● TASK DETAILS: Rewrite the listing below as a JSON list of strings, one string per line, leaving out blank lines and the picture markers.

━━━━━━━━

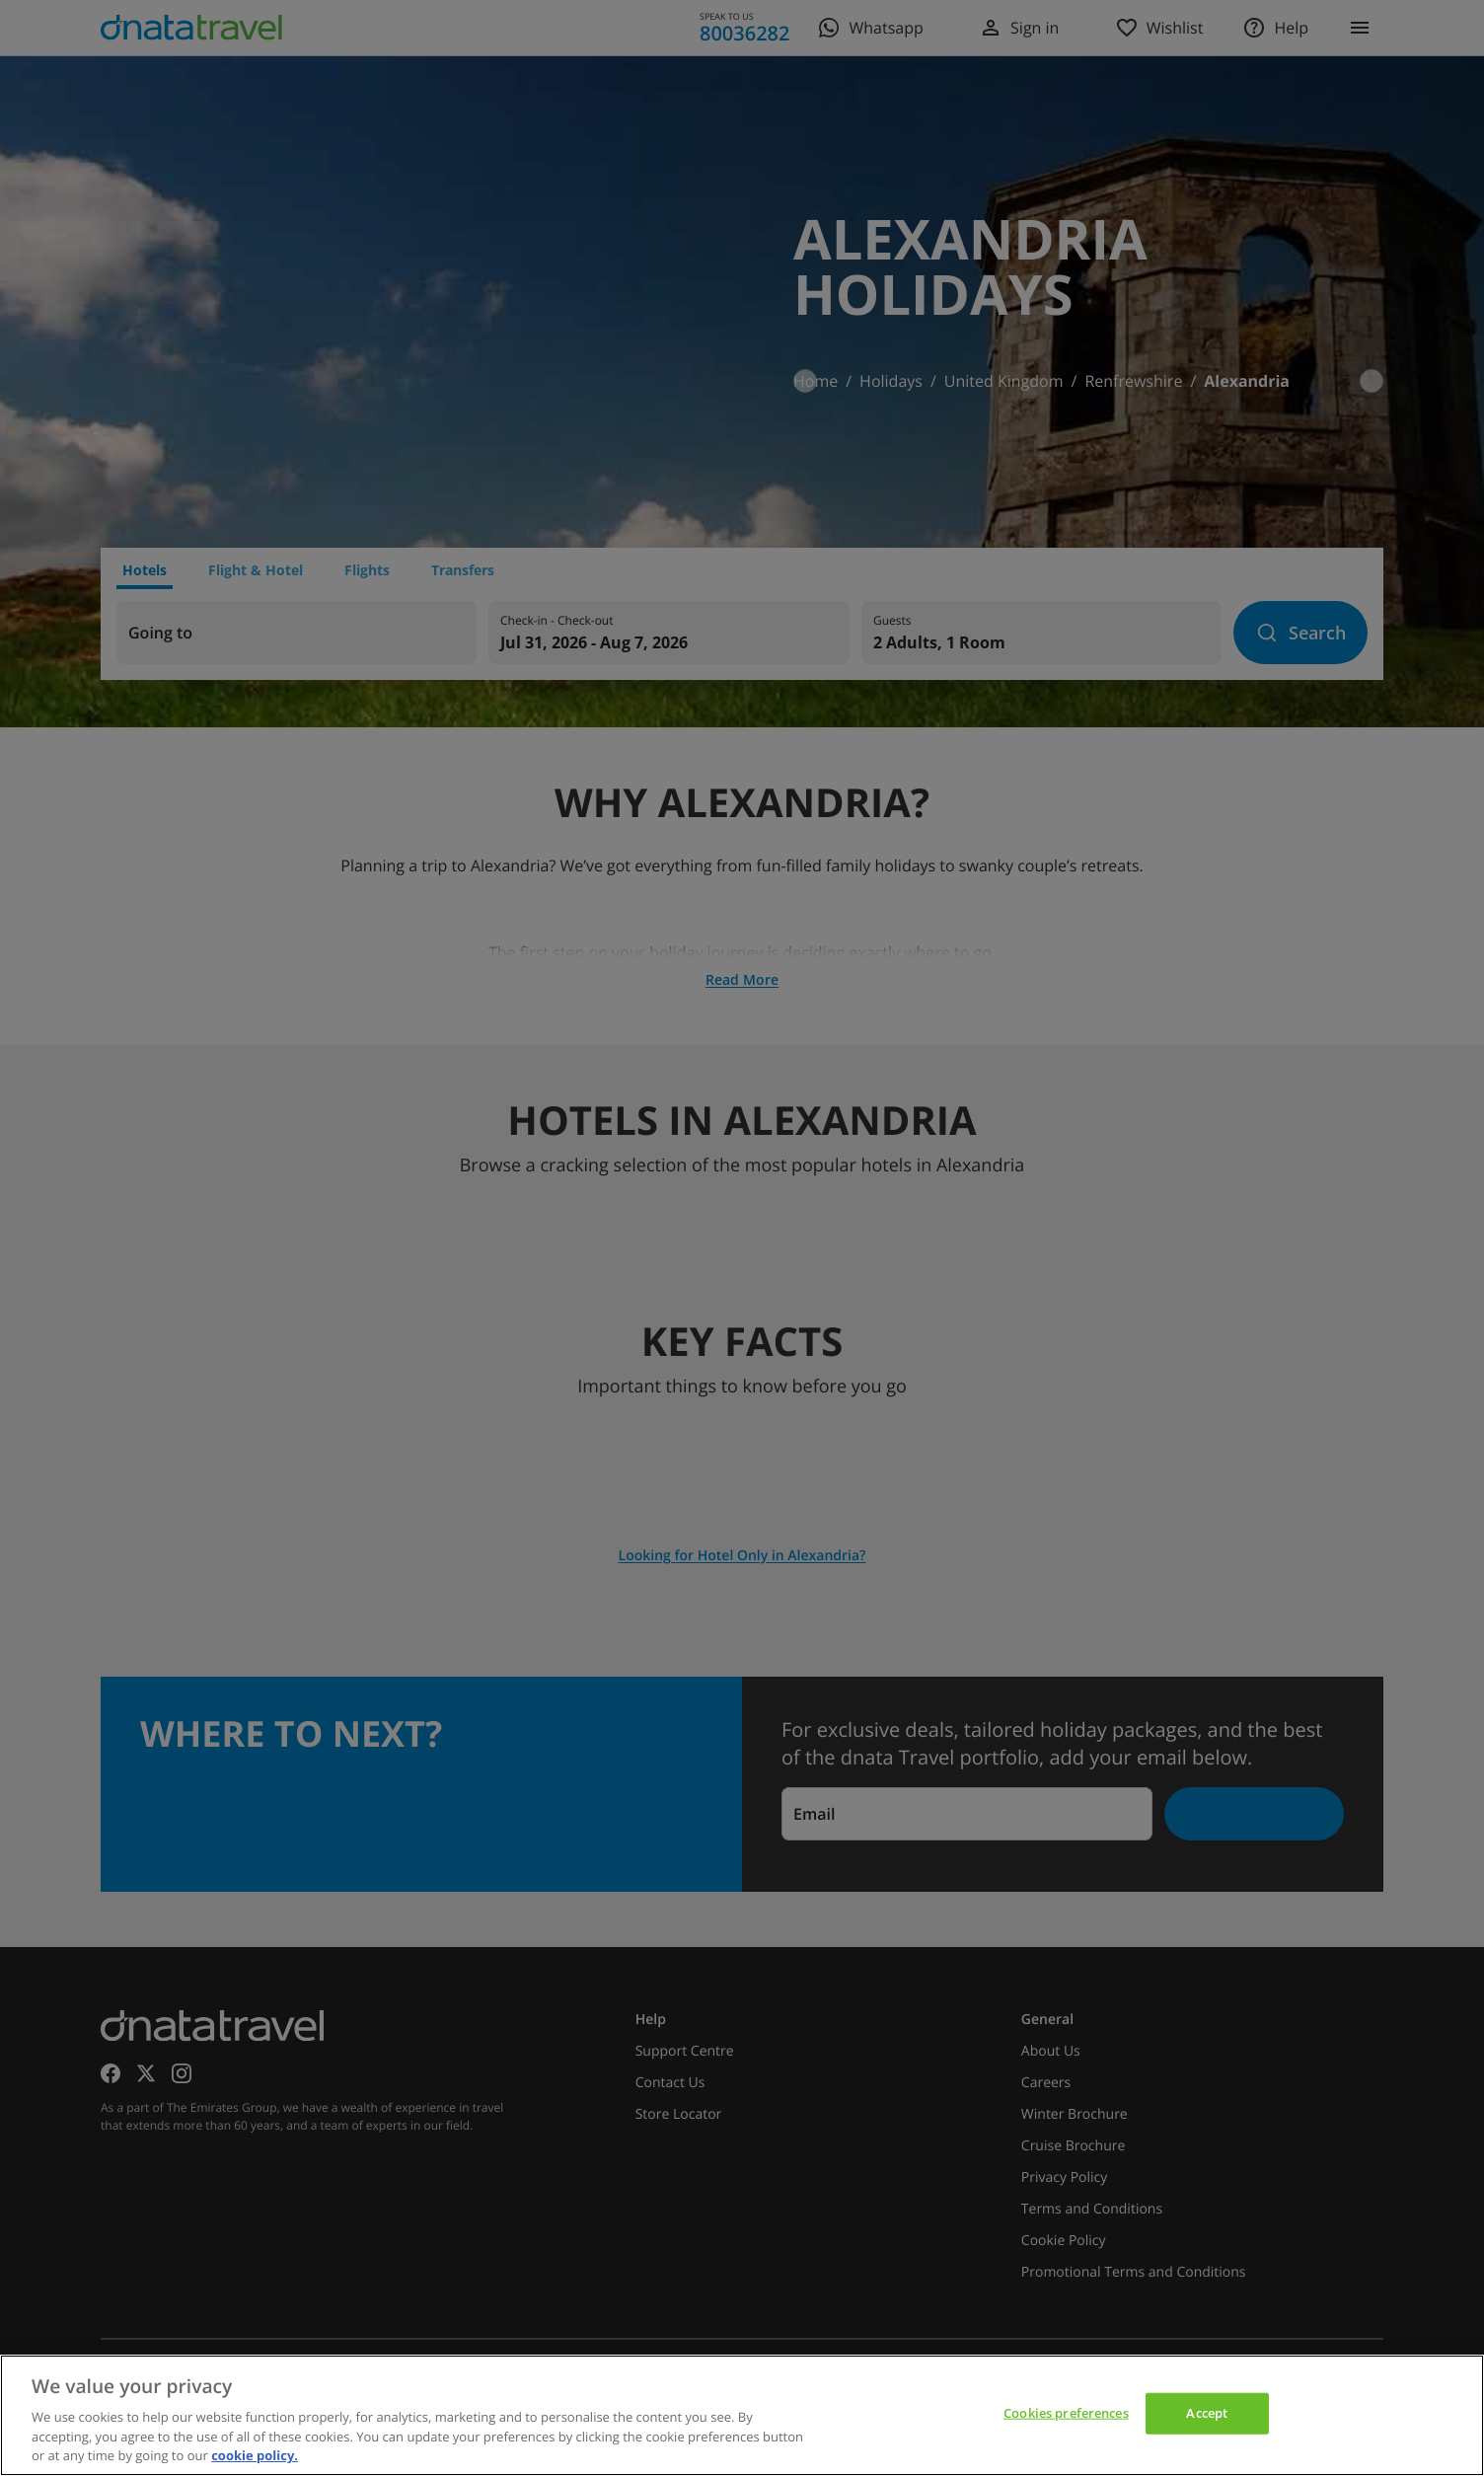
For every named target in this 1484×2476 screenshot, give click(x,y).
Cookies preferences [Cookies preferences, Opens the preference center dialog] (1065, 2413)
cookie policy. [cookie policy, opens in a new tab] (254, 2455)
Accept (1206, 2413)
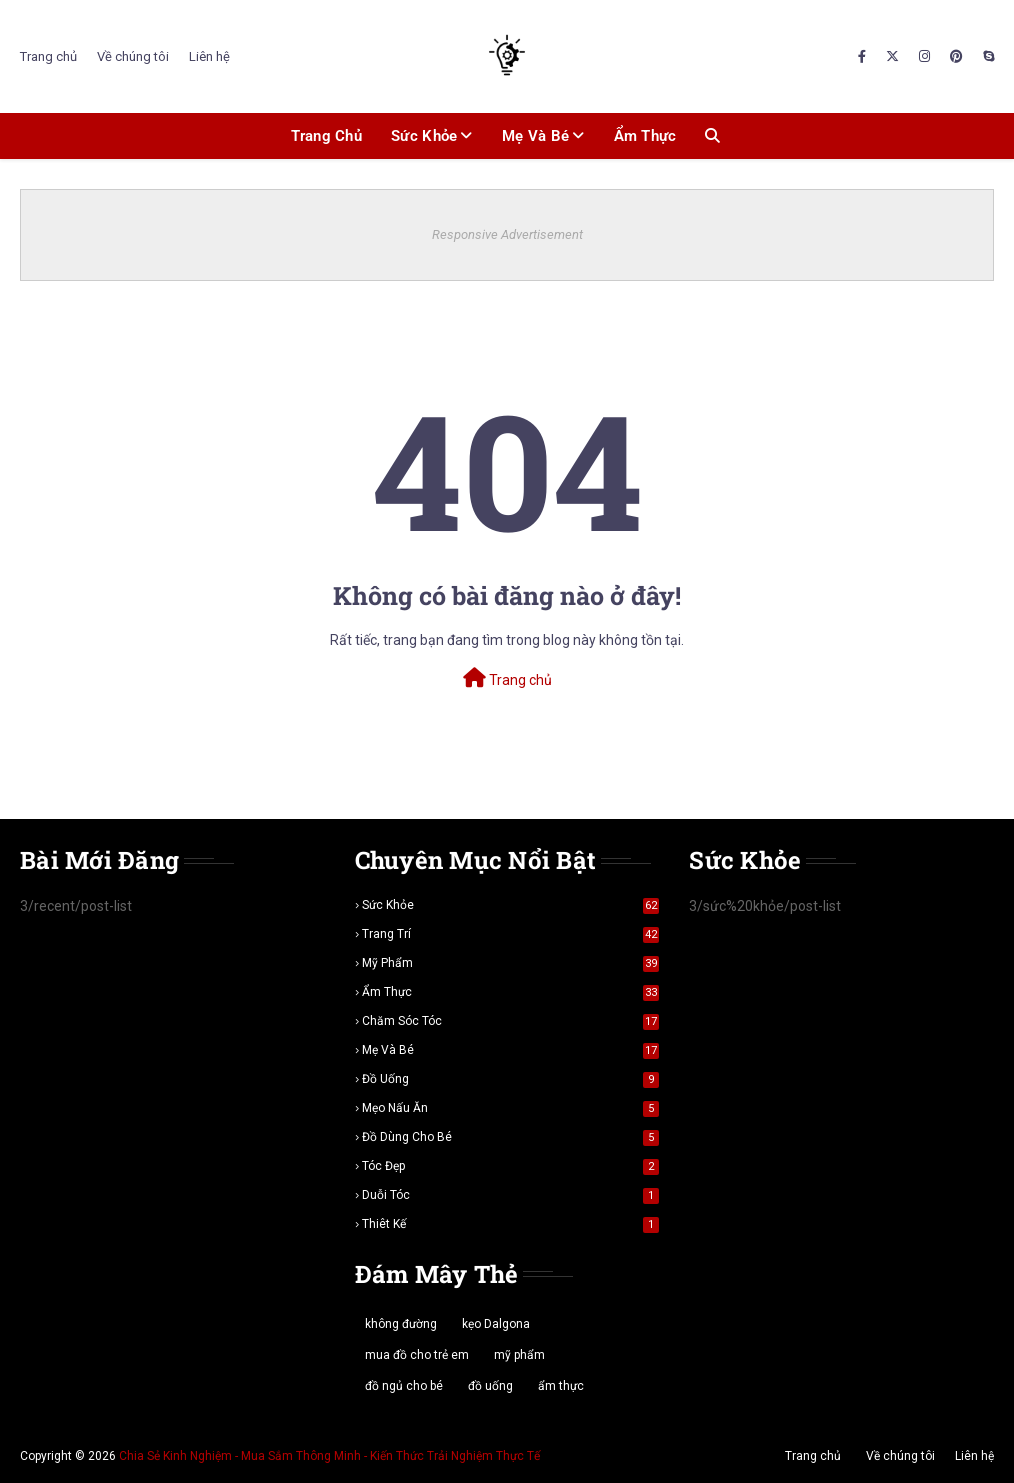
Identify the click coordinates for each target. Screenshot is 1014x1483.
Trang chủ (48, 56)
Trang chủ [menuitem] (326, 136)
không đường (401, 1324)
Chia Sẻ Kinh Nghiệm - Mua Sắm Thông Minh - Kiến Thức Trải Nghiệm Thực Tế (329, 1456)
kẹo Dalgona (496, 1324)
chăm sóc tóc (511, 1021)
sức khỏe (511, 905)
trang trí (511, 934)
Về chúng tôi (133, 56)
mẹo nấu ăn (511, 1108)
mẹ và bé (511, 1050)
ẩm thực (511, 992)
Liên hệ (209, 56)
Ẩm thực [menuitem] (645, 136)
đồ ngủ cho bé (404, 1386)
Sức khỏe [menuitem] (424, 136)
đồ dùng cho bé (511, 1137)
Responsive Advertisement (507, 234)
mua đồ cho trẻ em (417, 1355)
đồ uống (511, 1079)
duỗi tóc (511, 1195)
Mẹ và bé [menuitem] (535, 136)
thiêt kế (511, 1224)
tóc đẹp (511, 1166)
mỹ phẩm (511, 963)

━━━━━━━━

● SOLUTION TO THE PROBLEM:
[
  "For every named target in this 1484×2476 screenshot, give click(x,y).",
  "Cookies preferences [Cookies preferences, Opens the preference center dialog] (1065, 2413)",
  "cookie policy. [cookie policy, opens in a new tab] (254, 2455)",
  "Accept (1206, 2413)",
  "Identify the click coordinates for each target. Screenshot is 1014x1483.",
  "Trang chủ (48, 56)",
  "Trang chủ [menuitem] (326, 136)",
  "không đường (401, 1324)",
  "Chia Sẻ Kinh Nghiệm - Mua Sắm Thông Minh - Kiến Thức Trải Nghiệm Thực Tế (329, 1456)",
  "kẹo Dalgona (496, 1324)",
  "chăm sóc tóc (511, 1021)",
  "sức khỏe (511, 905)",
  "trang trí (511, 934)",
  "Về chúng tôi (133, 56)",
  "mẹo nấu ăn (511, 1108)",
  "mẹ và bé (511, 1050)",
  "ẩm thực (511, 992)",
  "Liên hệ (209, 56)",
  "Ẩm thực [menuitem] (645, 136)",
  "đồ ngủ cho bé (404, 1386)",
  "Sức khỏe [menuitem] (424, 136)",
  "đồ dùng cho bé (511, 1137)",
  "Responsive Advertisement (507, 234)",
  "mua đồ cho trẻ em (417, 1355)",
  "đồ uống (511, 1079)",
  "duỗi tóc (511, 1195)",
  "Mẹ và bé [menuitem] (535, 136)",
  "thiêt kế (511, 1224)",
  "tóc đẹp (511, 1166)",
  "mỹ phẩm (511, 963)"
]